Olaylar Ve Görüşler

‘Ilımlılar’, ‘okumuşlar’ ve ‘suskunlar’ - Daver DARENDE

29 Ağustos 2023 Salı

1970’li yıllarda Cumhuriyet gazetesinin ikinci sayfasında değerli hukuk bilgini Prof. Dr. Seha L. Meray’ın yazıları uzun yıllar okurlarına yol göstericilik yaptı. Her biri bir ders niteliğinde olan bu yazılar bugün de günümüz olaylarına ışık tutuyor. Prof. Dr. Meray’ın yıllar önce yazdığı bu yazılarda politikacıların kimi özelliklerini tanımlarken “Nasıl aldırmıyorlar, bu karmaşık uluslararası politika ortamında ulusal sorunlarımıza? Nasıl yapmacık sorunlar yaratıp onlarla savaş Donkişotluğuna kalkışıyorlar?” sözleri belleğimizden silinmedi. Prof. Dr. Meray için önemli olan Türkiye Cumhuriyeti’nin tehlikeye düşürülmemesi idi. Bu konuda kafa yormak, yeni düşünceler üretmek gerekiyordu.

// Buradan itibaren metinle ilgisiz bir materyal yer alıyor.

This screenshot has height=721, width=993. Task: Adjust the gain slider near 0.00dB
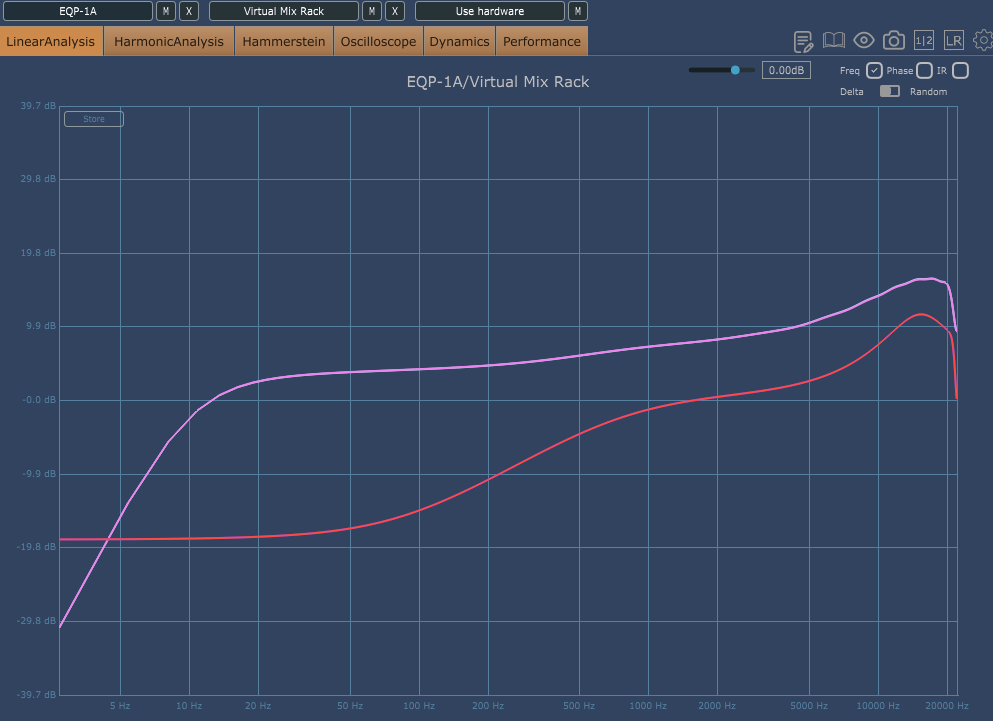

BİLİNÇLİ BİR ALÇAKGÖNÜLLÜLÜK

Prof. Dr. Meray, yazılarında akıl öğretenleri, iri iri laf edenleri, kendilerini dev aynasında görenleri tek tek ele alır, onların özelliklerini bir ruhbilimci gibi gözler önüne sererdi. “Okumuşluk” yalnız belirli yaşlarda birtakım okullara gidip öğretilenleri ezberlemek, sınavlarda başarı kazanmak anlamına gelmiyordu onun için.

“Okumuşluk” her şeyden önce, gerçek bir alçakgönüllülük vermeli kişiye. Öyle yapmacık, öyle “aman beni bir kat daha övsünler” istemiyle değil, içten, bilinçli bir alçakgönüllülük. Kendini beğenmişlik, kıskançlık, korku hepsi bir araya gelince böyle bir ortamda “adamlık” kendine nasıl yer bulsun?

HER BİRİ DERS KONUSU OLAN DENEMELER

Prof. Dr. Meray’ı en iyi tanıyan, yakın dostu Haldun Taner, “Ölürse Ten Ölür, Canlar Ölesi Değil” adlı yapıtında değerli hukuk bilginini şöyle tanımlar: “İçerik yönünden her biri bir ders konusu olan denemelerini heyecan duyarak yazardı. Türkçenin vardığı aşamaya hayranlık duyar, denemelerini arınmış güzel Türkçesi ile yazarken dilimize sevgi ve saygının hepimizin borcu olduğuna inanırdı. Lozan Antlaşması zabıtlarını ciltlerce yayını, onca işinin arasında dilimize çevirmeyi kendine ödev bilmişti.”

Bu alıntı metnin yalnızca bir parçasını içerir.